To pan-fry tofu, add it to the pan in a single layer, without the cubes touching. It should sizzle when it touches the pan and rest about 3 to 4 minutes before flipping. Try not to overturn your tofu to prevent the coating from falling off. Fry tofu until golden brown on all sides, then sprinkle lightly with salt if desired.
You can serve this tofu as is or toss it in a teriyaki or barbecue sauce for more flavor.
Nutritional Information:
167 calories, 6g carbohydrates, 8g protein, 12g fat, 1g saturated fat, 314mg sodium, 171mg potassium, 1g fiber, 1g sugar, 31mg calcium, 1mg iron
2) Crispy Baked Tofu
Baked crispy tofu uses less oil than pan-fried tofu does. This crispy tofu recipe is a healthier alternative to get that extra crunchy exterior.
Ingredients:
- 1 block extra firm tofu
- 1 tablespoon olive oil
- 1 tablespoon tamari, or soy sauce
- 1 tablespoon cornstarch or arrowroot starch
How to Prepare:
Preheat the oven to 400 degrees Fahrenheit. Line a large baking sheet with parchment paper to prevent the tofu from sticking. Press and drain the tofu, and then cut into vertical sticks or bite-sized cubes. (Once cut, you can drain the tofu again for at least another 10 minutes to draw out any leftover moisture.)

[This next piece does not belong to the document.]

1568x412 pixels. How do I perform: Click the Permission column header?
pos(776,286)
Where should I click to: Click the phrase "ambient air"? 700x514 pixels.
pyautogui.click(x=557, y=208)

Drizzle the tofu with olive oil and tamari. Toss the tofu in the cornstarch or arrowroot starch until coated and until there are no powdery spots remaining.
Arrange the tofu in an even, single layer on the parchment paper-lined baking sheet. Bake for 25 to 30 minutes, turning over the tofu halfway to brown both sides.
Nutritional Information:
136 calories, 9.5g total fat, 1.5g saturated fat, 3.4g polyunsaturated fat, 4g monounsaturated fat, 179.9mg sodium, 3.4g carbohydrate, 1.2g dietary fiber, 0.8g sugar, 11.9g protein
3) Deep-Fried Tofu
This fried tofu recipe delivers consistently chewy tofu that’s perfect for adding to a stir fry, salads, sandwich, and more.
Ingredients:
- 4 blocks of the firm or extra firm tofu
- 2 cups neutral oil
- Sprinkle of salt
How to Prepare:
Rinse the tofu in cold water, then pat dry. Press gently between your hands to rid the tofu of excess water.
Heat the oil in a deep saucepan or pot until it bubbles. Gently transfer one block of tofu into the oil until it is entirely submerged. Fry for about 3 minutes, or until golden. Remove with a slotted spoon, and leave to drain on a paper towel. Sprinkle with salt. Repeat the frying process with the remaining blocks of tofu, one at a time.
Nutritional Information:
214 calories, 0g sugar, 12.4g fat, 2.2g carbohydrates, 0.3g fiber, 13.5g protein
Takeaway
These fried tofu recipes are surefire ways to make a plant-based protein that’s crispy on the outside, chewy on the inside, healthy, and tasty enough to please even the most devout carnivore’s palate.